Après avoir livré le chevet dans les délais impartis, le maître d’œuvre aborde le transept. Au sol, son plan est classique : une croisée flanquée de deux travées destinées à prolonger les bas côtés et deux croisillons débordants avec chapelles orientées. Par contre, en élévation, il lui faut innover. Les tribunes du chevet doivent être accessibles. Existait-il déjà deux tourelles d’escaliers encadrant les absidioles, c’est peu probable. Il faut donc trouver une formule pour relier ces tribunes orientales à celles de la nef, pour cela les chapelles orientées seront à deux niveaux; celles de la partie haute communiqueront avec les tribunes du chevet et ouvriront sur un passage établi sur les croisillons débordants. Côté nef, le problème est plus délicat. Il n’y a pas de chapelles pour assurer la liaison et elle se fera par un étroit passage aménagé dans les murs. Nous trouvons également deux escaliers intégrés dans les maçonneries des angles occidentaux des croisillons. La communication est acquise mais elle ne donne pas satisfaction. Sur les grands programmes à venir le transept sera, lui aussi, doté de bas côté avec tribunes.

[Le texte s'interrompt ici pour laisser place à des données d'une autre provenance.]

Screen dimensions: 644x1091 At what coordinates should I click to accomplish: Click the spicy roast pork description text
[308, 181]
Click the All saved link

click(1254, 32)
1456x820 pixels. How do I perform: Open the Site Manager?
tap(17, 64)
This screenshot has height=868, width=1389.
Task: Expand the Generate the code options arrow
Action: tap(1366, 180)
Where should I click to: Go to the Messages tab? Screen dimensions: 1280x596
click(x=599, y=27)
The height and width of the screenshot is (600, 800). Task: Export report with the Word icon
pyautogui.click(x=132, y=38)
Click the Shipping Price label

En élévation, les grandes arcades qui sur la face orientale du transept débouchent des tribunes et des chapelles sont traitées en plein cintre avec gros rouleaux de décharge en harmonie avec le vaisseau central. Même traitement sur l’élévation côté nef, chapelle excepté. Enfin, au troisième niveau, les fenêtres hautes sont en plein cintre avec une très faible embrasure mais une étroite galerie de circulation. Celle ci court également à la base des fenêtres hautes du mur pignon clôturant les croisillons. La communication est donc assurée avec le troisième niveau de la nef. Les tribunes de liaison établies à l’extrémité des croisillons ont-elles reçu leurs voûtes d’arêtes dès l’origine? Ce n’est pas certain. Enfin, ce grand vaisseau perpendiculaire était naturellement couvert sur charpente avec plafond à caissons.

La croisée du transept

Les piles supportant la croisée sont de facture traditionnelle. Sous chaque retombée des arcs, elles se dégagent du mur et comportent une colonne engagée pour la retombée du rouleau de décharge, tandis que les angles de la pile sont taillés en fines colonnes afin de donner une impression de légèreté au volume. C’est la réplique du traitement appliqué sur tous les supports du chevet  et du transept.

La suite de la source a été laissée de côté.